Open-World 3D Scene Graph Generation for Retrieval-Augmented Reasoning
Fei Yu, Quan Deng, Shengeng Tang, Yuehua Li, Lechao Cheng
TL;DR
This work tackles open-world 3D scene understanding by marrying open-vocabulary perception with retrieval-augmented reasoning. It introduces a two-part framework: a dynamic Open-World 3D Scene Graph Generator that builds semantic and spatial representations from RGB-D data without fixed labels, and a Retrieval-Augmented Reasoning pipeline that encodes scene graphs into a vector database for grounded, text/image-conditioned queries. By converting graphs into semantically enriched chunks and prompting grounded LLM reasoning, the approach supports four multimodal tasks—text-based QA, text-to-visual grounding, multimodal instance retrieval, and open-scene task planning—within dynamic environments.
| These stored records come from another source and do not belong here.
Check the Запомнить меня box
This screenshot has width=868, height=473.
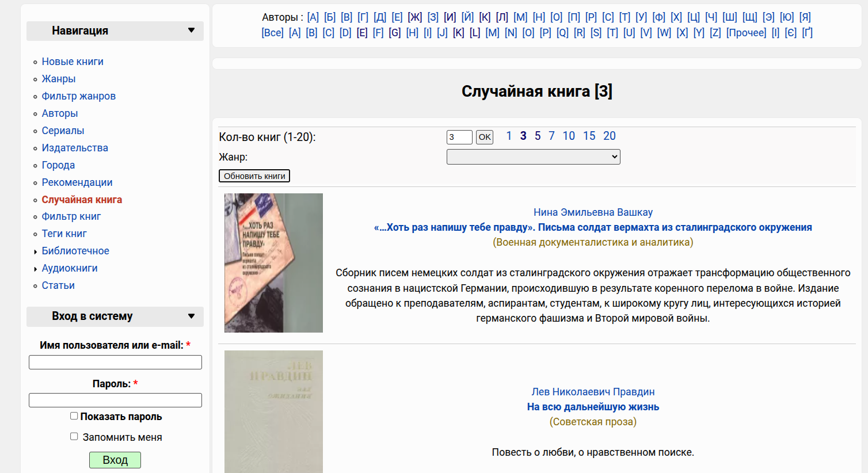point(74,437)
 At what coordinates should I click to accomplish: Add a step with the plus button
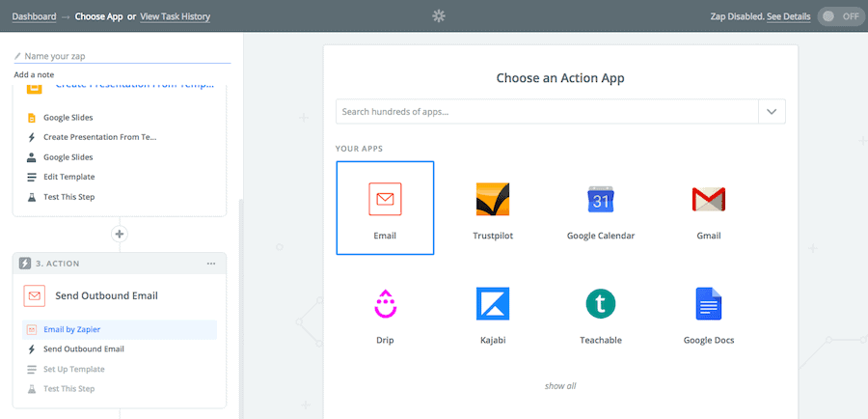120,234
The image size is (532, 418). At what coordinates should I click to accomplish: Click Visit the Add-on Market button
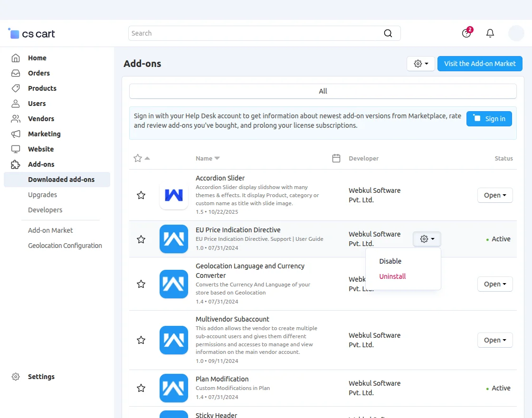(x=480, y=64)
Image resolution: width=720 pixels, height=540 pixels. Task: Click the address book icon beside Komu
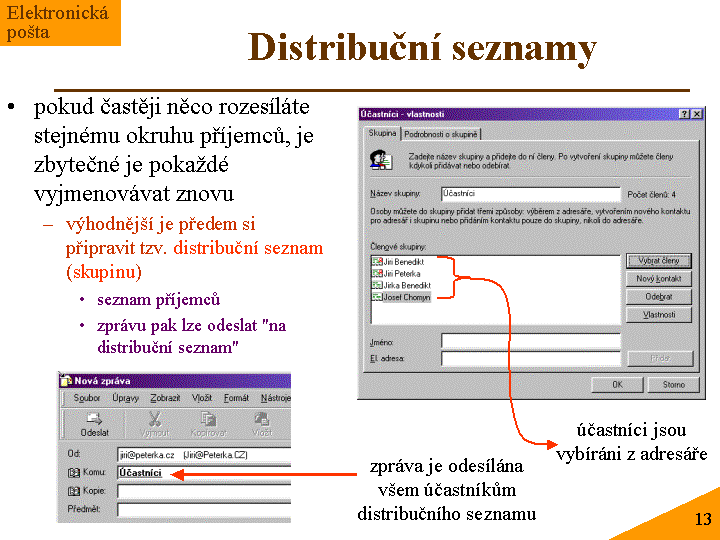[73, 472]
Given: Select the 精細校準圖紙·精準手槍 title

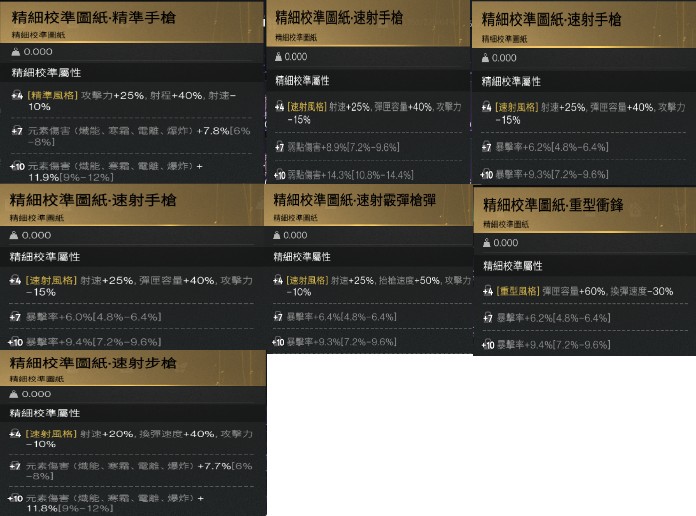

Empirical results on 3DSSG and Replica demonstrate strong zero-shot generalization, competitive graph generation, and effective scene-driven interaction, highlighting the practical impact for open-world robotics and embodied agents.
Abstract
Understanding 3D scenes in open-world settings poses fundamental challenges for vision and robotics, particularly due to the limitations of closed-vocabulary supervision and static annotations. To address this, we propose a unified framework for Open-World 3D Scene Graph Generation with Retrieval-Augmented Reasoning, which enables generalizable and interactive 3D scene understanding. Our method integrates Vision-Language Models (VLMs) with retrieval-based reasoning to support multimodal exploration and language-guided interaction. The framework comprises two key components: (1) a dynamic scene graph generation module that detects objects and infers semantic relationships without fixed label sets, and (2) a retrieval-augmented reasoning pipeline that encodes scene graphs into a vector database to support text/image-conditioned queries. We evaluate our method on 3DSSG and Replica benchmarks across four tasks-scene question answering, visual grounding, instance retrieval, and task planning-demonstrating robust generalization and superior performance in diverse environments. Our results highlight the effectiveness of combining open-vocabulary perception with retrieval-based reasoning for scalable 3D scene understanding.